**** Source data
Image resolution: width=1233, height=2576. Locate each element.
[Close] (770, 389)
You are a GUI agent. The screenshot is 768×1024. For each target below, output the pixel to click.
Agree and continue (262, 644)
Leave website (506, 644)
********
**What to work on**
Transcribe the listing so that each line matches exactly.

**Result of this exercise**
Image resolution: width=1233, height=2576. Locate each element.
[Close] (770, 389)
You are a GUI agent. The screenshot is 768×1024. For each target below, output the pixel to click.
Agree and continue (262, 644)
Leave website (506, 644)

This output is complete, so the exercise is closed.